WORK TO BE COMPLETED —
Rewrite the lines of the records below as one numbered list, skipping any blank lines and leaving out the pictures.

** START OF RECORDED DATA **

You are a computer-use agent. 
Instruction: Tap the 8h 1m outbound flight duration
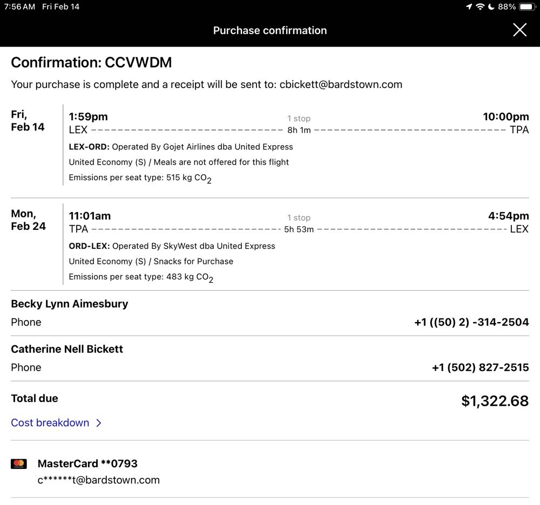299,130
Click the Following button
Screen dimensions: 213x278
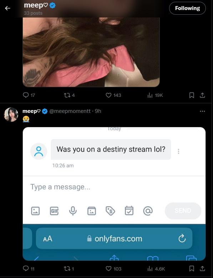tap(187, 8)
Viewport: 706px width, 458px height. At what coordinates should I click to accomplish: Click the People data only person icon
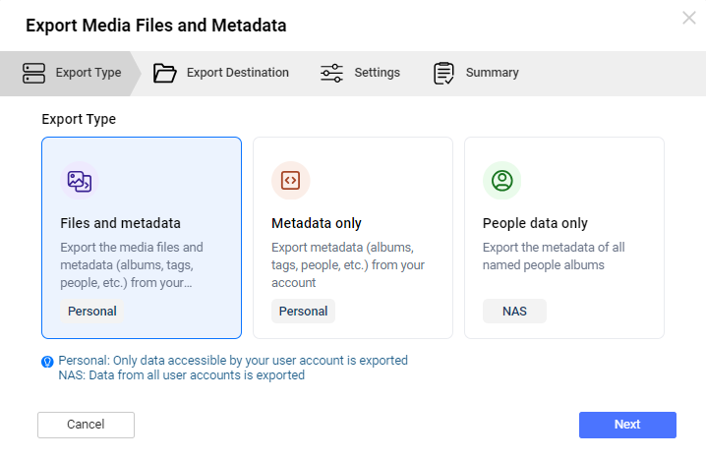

** END OF RECORDED DATA **

SOLUTION —
1. You are a computer-use agent. 
2. Instruction: Tap the 8h 1m outbound flight duration
3. 299,130
4. Click the Following button
5. Screen dimensions: 213x278
6. tap(187, 8)
7. Viewport: 706px width, 458px height. At what coordinates should I click to accomplish: Click the People data only person icon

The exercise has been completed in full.